NSX Edge

Problem

Cause

Solution

  1. Run admin cli get bfd-sessions to find VTEP BFD tunnel sessions that are down on the edge transport node. As a guard against VTEP misconfiguration, when edge loses all its BFD to hypervisor, it brings down itself.
  2. For down sessions, validate IP connectivity between the TEPs using ICMP ping.
    Note: The TEP interfaces reside on the tunnel VRF for Edges and vxlan netstack for ESXi. Therefore initiate ping from the tunnel VRF on edges and if you have more than one TEP, be sure to specify the source IP address or interface used for the ping.
  3. Run admin cli ‘get logical-routers' to get tunnel vrf.
    vrf 0 
    	ping 48.13.47.8 source 48.13.46.1 repeat 3  
  4. ESXi: ping ++netstack=vxlan <remote-vtep-ip=-address> -I vmk10 -d -s 1600
  5. As shown in the CLI, the ping should be initiated by specifying both the remote and local IP address relevant to the BFD session. While not required to test simple connectivity, specify the payload size that’s 100 bytes less than the TEP’s configured MTU, and the dfbit set to enable to prevent the underlay network from fragmenting the packet.
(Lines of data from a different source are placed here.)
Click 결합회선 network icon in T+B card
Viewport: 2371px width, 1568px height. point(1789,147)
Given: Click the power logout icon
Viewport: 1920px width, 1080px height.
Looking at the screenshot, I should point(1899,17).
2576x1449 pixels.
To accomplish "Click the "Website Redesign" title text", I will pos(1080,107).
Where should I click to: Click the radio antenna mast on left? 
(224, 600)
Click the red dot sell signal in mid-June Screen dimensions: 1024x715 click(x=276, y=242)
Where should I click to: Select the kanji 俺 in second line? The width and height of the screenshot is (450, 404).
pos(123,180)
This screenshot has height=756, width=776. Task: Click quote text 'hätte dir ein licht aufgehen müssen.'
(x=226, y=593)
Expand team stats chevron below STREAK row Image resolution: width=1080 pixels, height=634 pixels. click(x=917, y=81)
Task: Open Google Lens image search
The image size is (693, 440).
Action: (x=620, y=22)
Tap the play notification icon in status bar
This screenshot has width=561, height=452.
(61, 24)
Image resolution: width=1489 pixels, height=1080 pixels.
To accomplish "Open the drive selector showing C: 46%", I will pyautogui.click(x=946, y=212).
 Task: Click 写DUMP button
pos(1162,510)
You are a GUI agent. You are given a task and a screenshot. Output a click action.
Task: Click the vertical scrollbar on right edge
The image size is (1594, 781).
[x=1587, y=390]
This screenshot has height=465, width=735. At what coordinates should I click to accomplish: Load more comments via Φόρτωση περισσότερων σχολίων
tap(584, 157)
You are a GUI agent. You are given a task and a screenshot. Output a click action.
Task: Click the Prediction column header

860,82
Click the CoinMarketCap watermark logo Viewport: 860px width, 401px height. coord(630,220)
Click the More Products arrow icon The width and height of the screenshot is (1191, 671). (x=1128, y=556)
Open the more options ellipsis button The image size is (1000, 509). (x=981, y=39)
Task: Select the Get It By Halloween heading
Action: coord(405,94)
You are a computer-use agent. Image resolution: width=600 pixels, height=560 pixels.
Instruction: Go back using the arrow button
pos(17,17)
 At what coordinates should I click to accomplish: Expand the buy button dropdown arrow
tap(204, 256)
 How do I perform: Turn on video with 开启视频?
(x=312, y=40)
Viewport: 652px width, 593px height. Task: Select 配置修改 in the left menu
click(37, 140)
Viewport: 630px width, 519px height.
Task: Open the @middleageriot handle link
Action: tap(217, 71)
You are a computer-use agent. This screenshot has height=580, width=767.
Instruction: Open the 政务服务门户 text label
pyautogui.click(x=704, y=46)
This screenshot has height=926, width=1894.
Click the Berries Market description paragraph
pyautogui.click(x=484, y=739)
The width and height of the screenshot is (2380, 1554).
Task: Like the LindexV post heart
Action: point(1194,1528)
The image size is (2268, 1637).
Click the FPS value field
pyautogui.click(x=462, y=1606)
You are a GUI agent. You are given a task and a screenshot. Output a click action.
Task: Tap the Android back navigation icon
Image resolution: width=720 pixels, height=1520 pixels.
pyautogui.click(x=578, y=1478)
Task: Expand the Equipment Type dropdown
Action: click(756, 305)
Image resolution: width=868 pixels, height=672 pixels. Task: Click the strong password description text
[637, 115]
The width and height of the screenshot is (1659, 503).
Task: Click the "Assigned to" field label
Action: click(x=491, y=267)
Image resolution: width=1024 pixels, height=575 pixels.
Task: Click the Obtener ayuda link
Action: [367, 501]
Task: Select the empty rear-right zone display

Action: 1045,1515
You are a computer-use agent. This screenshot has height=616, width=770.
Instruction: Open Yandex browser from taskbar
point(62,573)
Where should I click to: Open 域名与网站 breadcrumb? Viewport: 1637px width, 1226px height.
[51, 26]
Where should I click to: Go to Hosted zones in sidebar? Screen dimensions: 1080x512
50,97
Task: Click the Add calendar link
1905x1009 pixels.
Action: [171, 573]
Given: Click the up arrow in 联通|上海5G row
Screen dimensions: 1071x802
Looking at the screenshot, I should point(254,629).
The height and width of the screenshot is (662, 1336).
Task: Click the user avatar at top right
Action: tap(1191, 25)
Testing with bigger payloads will validate that your underlay network has been properly setup to support your NSX Geneve overlay configuration.
  6. Validate if ARP is getting resolved for neighbor VTEP address.
    edge-1(vrf)> get neighbor 
    Logical Router 
    UUID    : 736a80e3-23f6-5a2d-81d6-bbefb2786666 
    VRF     : 0 
    LR-ID   : 0 
    Name    : 
    Type    : TUNNEL 
    Neighbor 
       Interface : 4d9091fe-b971-5d3c-9201-4cb9c7f455fe 
       IP        : 202.1.1.2 <------------ peer TN VTEP IP 
       MAC       : 00:50:56:a6:7d:9b <---- resolved 
       State     : reach <---------- ARP reachable state 
       Timeout   : 37 
  7. Run get interface cmd followed by get logical-router interface <uuid> status to get VTEP interface status.
      Interface    : ac80718b-72d3-5028-bb07-8f3c4ea2231a 
       Ifuid        : 258 
       Name         : 
       Fwd-mode     : IPV4_AND_IPV6 
       Internal name : uplink-258 
       Mode         : lif 
       Port-type    : uplink 
       IP/Mask      : 71.23.46.1/24 
       MAC          : 00:50:56:b8:2c:c4 
       VLAN         : 2046 
       Access-VLAN  : untagged 
       LS port      : d31578e5-bc91-5466-97c1-8e4a6aa1b2e8 
       Urpf-mode    : PORT_CHECK 
       DAD-mode     : LOOSE 
       RA-mode      : RA_INVALID 
       Admin        : up 
       Op_state     : up 
       Enable-mcast : True 
       MTU          : 8800 
       arp_proxy  

  8. Run get bfd-session stats to look for RX drops and TX misses counter values.
  9. If ICMP ping fails or ARP is not reachable, verify your underlay connectivity and peer host TEP interface address is valid. If large packet MTU ping fails, fix the NSX Fabric and/or underly infrastructure MTU to correct values.
  10. Validate Edge TEP address is not in use by another transport node and validate Edge TEP VLAN and Host TEP VLAN are not using the same VLAN and uplink.